We used GAPDH as a reference gene, which presented similar Ct values across all samples (Additional file 1: Figure S4) and showed no difference of transcript abundance between the groups tested (P > 0.9, t-test, Additional file 1: Table S4). The ΔCT was calculated for each corresponding target gene relative to the reference gene, and the values of ΔCT were used as input for a t-test to assess the significance of differences between the two groups [78]. We inferred that the averages of gene expression levels were statistically different when P ≤ 0.1. We adopted alpha = 0.1 for qPCR analysis because comparing normalized gene expression levels between groups with six samples in each group presents the power of 0.65 to detect an effect of 1 at the significance level of 0.1.

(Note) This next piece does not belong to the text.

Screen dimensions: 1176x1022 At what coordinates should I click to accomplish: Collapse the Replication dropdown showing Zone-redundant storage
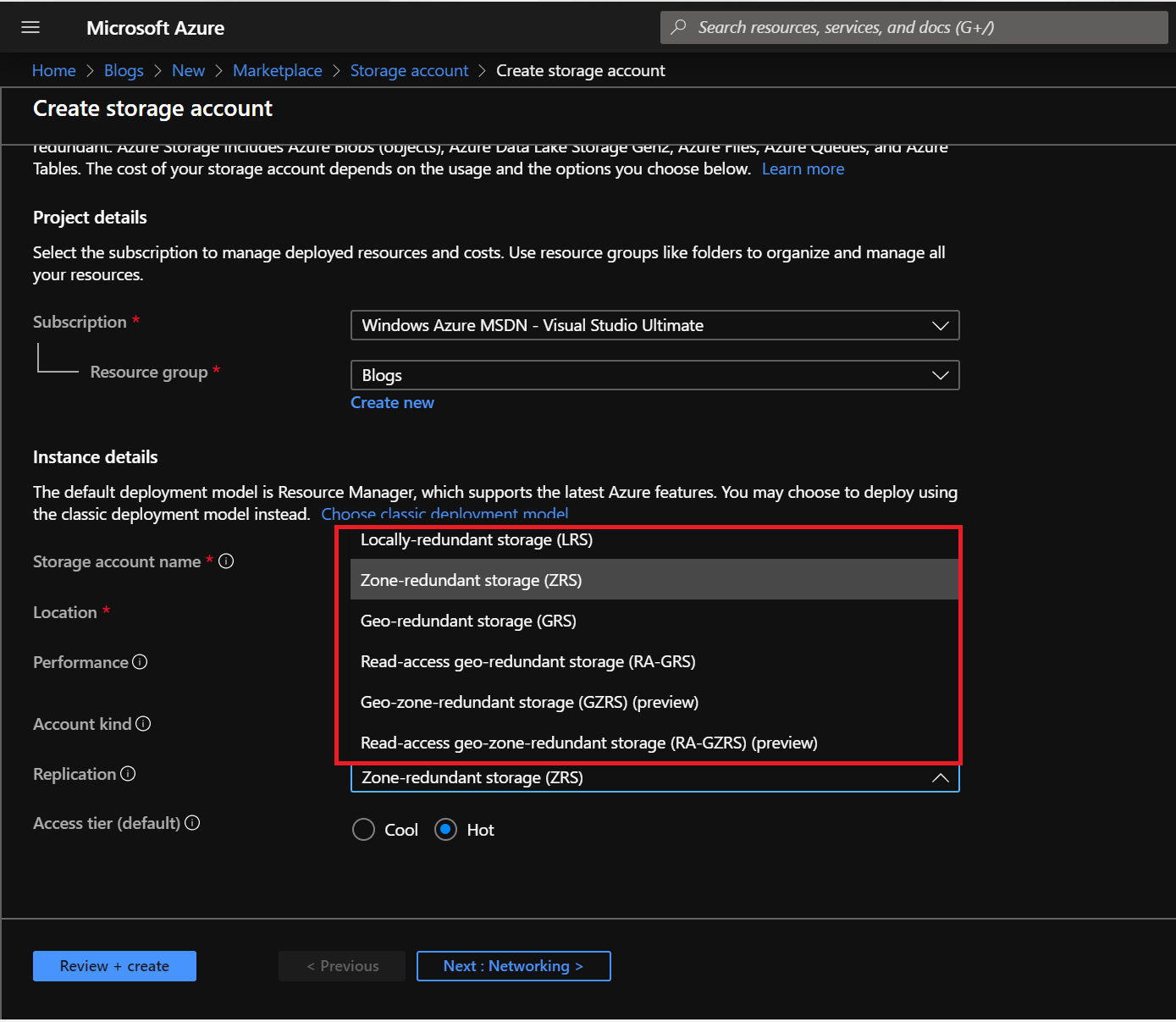point(940,777)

Pairs of genes with expression ratios indicating fertility categorization

Fragments per kilobase per million reads (FPKM) were calculated using the function “rpkm()” from “edgeR”. FPKM was the used as input for the calculation of TSP using the package “tspair” [66]. The TSP approach [45] identifies genes whose transcript abundance ratios within each individual can classify subjects into binary categories. The ratios of the 20 TSP were used as input for hierarchical clustering of the samples, and the robustness of the clusters was calculated using 5000 randomizations with the R package “pvclust” [79].